I left home this morning in warm sunshine, but by the time I reached Croome the temperature had dropped and the light was Stygian, and as I was walking through the shrubbery towards the lake it began to rain. I reconciled myself to it being a zero-Odonata day (0donata, ©), and set about taking consolation photos of flowers, and other odds and ends such as some bonking beetles, and (distantly) one of the estate’s resident herons.
By the time I reached the island at the far end of the lake it was raining fairly hard, so I settled myself on a fallen tree trunk under the canopy of a large chestnut tree and did social media on my phone until the rain stopped and the sky cleared. As the sun emerged, so did the dragons, and in astonishing numbers, given how few I saw at Croome on my two visits last week. Hungry and looking for love, they were all zooming around in a way that made even the normally placid Migrant Hawkers quite difficult to photograph – but to a committed dragon fancier that kind of challenge just adds to the fun.
It’s only about three weeks since I last posted a photo of Common Darters in cop, but having made a spectacle of myself getting this image there was no way I wasn’t going to blip it. The male (on the right here) picked up his paramour over a reed bed and removed her to the path between the two metal bridges, just in front of the Island Pavilion. I managed to stalk them to within macro range, but this was taken with the long lens, right at its minimum focus distance. Shooting a very small subject with a lot of lens from very close range gives excellent background separation but makes the focal plane wafer thin, so I could only get both heads and both abdomens sharp by lying prone on the grass (expressing thanks over my shoulder to people who came over the nearer bridge, assessed the situation, and detoured round behind me so as not to spoil the shot).
The most interesting thing I saw during my visit wasn’t the most photogenic, but I’ve put one image onto Facebook if you’d care to see it. Brooks and Cham say of the Migrant Hawker: “The female usually oviposits alone, although tandem oviposition has been recorded.” Which I can confirm, because I saw it happen twice today. Neither female looked thrilled about the situation (as I said the other day, they tend to be secretive when ovipositing), and the one in my Facebook photo was especially reluctant: every few seconds she would shake herself vigorously and twist her head around, trying to get her partner to release her. But both males were implacable, and maintained their grip – the reason, I think, being the high number of rival males who were close by at the time, waiting for a chance to supplant them.

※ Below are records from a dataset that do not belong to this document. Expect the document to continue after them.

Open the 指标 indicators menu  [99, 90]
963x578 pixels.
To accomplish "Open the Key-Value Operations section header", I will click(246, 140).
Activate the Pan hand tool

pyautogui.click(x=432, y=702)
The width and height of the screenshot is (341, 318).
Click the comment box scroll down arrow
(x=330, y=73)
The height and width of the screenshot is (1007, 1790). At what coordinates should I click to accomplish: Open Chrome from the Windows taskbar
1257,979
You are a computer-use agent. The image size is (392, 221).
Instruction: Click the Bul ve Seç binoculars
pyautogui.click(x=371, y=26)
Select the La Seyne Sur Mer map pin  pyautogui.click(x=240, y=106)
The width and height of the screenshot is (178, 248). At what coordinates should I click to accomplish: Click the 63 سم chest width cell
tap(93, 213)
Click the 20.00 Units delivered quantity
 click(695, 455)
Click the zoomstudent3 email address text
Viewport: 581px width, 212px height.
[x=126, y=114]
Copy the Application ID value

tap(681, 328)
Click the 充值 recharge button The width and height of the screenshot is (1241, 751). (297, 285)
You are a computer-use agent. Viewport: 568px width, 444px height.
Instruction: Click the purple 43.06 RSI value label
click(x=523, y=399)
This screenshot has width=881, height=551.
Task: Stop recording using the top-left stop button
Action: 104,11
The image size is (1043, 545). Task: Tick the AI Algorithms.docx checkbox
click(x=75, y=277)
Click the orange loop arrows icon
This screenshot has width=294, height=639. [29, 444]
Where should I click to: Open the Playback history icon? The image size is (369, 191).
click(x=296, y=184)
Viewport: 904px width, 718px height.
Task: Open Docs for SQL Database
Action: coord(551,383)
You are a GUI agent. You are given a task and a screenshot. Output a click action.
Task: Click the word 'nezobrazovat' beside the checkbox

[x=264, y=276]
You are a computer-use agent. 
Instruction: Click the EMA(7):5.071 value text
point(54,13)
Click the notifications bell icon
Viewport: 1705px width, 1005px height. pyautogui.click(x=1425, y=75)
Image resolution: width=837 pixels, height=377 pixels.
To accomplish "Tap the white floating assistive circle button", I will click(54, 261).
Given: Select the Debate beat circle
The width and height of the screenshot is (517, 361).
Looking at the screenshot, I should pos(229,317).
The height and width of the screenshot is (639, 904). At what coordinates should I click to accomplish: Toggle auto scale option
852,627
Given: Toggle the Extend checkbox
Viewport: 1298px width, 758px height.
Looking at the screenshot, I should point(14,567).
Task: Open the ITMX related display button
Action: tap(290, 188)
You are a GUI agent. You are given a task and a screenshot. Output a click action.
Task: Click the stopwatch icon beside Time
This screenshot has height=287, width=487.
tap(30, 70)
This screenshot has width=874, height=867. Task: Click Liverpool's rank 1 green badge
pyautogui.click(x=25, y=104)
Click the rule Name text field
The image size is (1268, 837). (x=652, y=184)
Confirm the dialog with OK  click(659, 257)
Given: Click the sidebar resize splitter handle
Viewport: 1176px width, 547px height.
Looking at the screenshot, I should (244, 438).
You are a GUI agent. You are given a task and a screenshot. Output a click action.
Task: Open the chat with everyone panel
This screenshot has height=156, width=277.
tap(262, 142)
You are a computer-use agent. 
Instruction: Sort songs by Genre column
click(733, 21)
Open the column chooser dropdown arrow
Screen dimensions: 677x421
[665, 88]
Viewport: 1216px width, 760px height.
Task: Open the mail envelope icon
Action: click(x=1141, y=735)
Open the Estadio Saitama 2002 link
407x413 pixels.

You probably know, because it’s one of those fun facts that turns up in programmes and articles about dragonflies, that if a male can catch a female that was recently mated, he’s able to ream out the sperm of his predecessor from her genital cleft, and replace it with his own. So when the air is thick with males, and females are in short supply, the successful male needs to protect his reproductive investment, by preventing any rival from taking his place before the eggs he has fertilised have been laid. In some species the male will perch nearby or fly around the female as she oviposits, guarding her and chasing away competitors, but for those that can, the most certain way for a male to ensure that the female lays his eggs is to keep hold of her while she does it.